---------- Verilen malzeme ----------
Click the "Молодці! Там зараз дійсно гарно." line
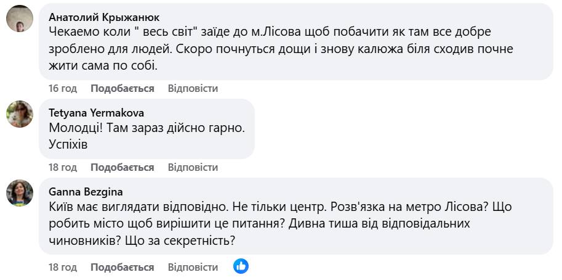Viewport: 562px width, 280px height. coord(146,128)
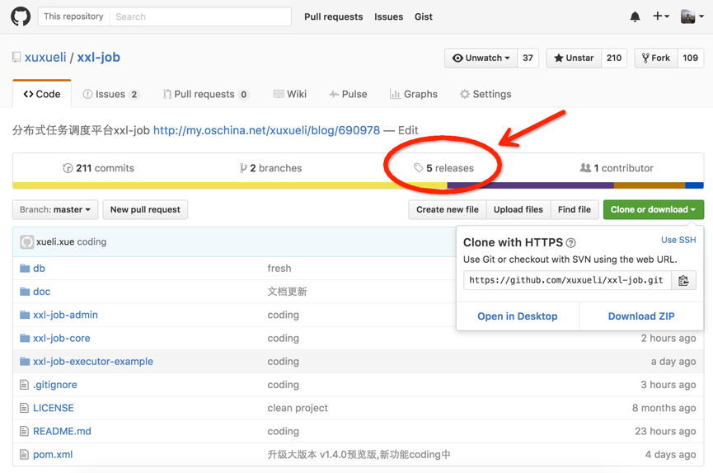Open the notifications bell
The image size is (713, 473).
tap(635, 16)
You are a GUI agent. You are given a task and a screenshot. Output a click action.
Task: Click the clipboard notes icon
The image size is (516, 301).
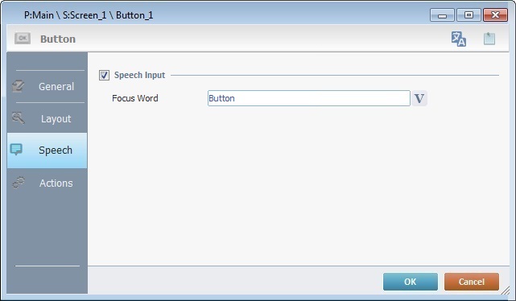(489, 39)
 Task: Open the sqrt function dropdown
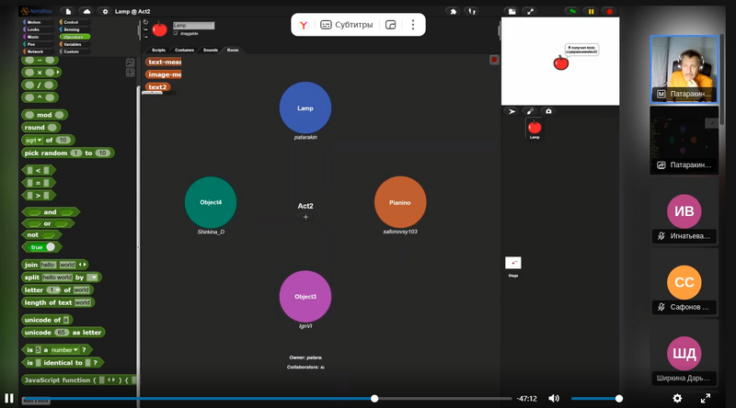pos(39,140)
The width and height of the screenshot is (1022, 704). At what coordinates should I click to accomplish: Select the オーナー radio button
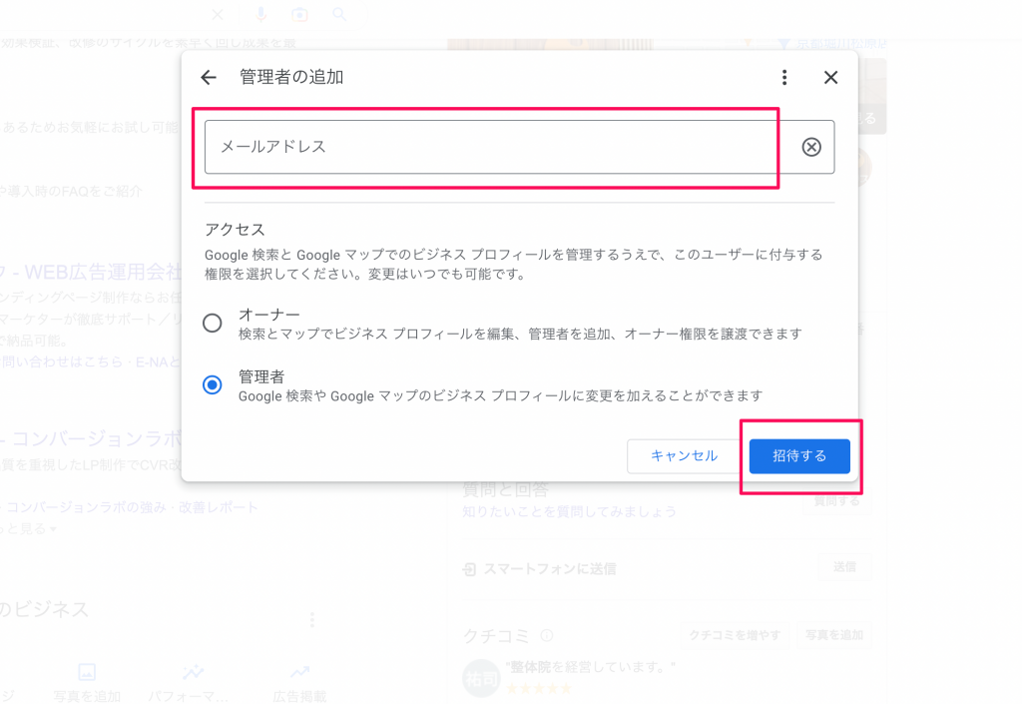tap(213, 323)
----------
Malzemede "The width and" ifadesinin geçtiği satırdan malzemenin sonuna kadar uzanan satırları, boş satırları atlayarak Sıra ve Satır sütunlarından oluşan bir Markdown tablosuna dönüştürün. Görselleri yanıta dahil etmeyin.

* Alıştırma sonucu
| Sıra | Satır |
|---|---|
| 1 | The width and height of the screenshot is (1022, 704). At what coordinates should I click to accomplish: Select the オーナー radio button |
| 2 | tap(213, 323) |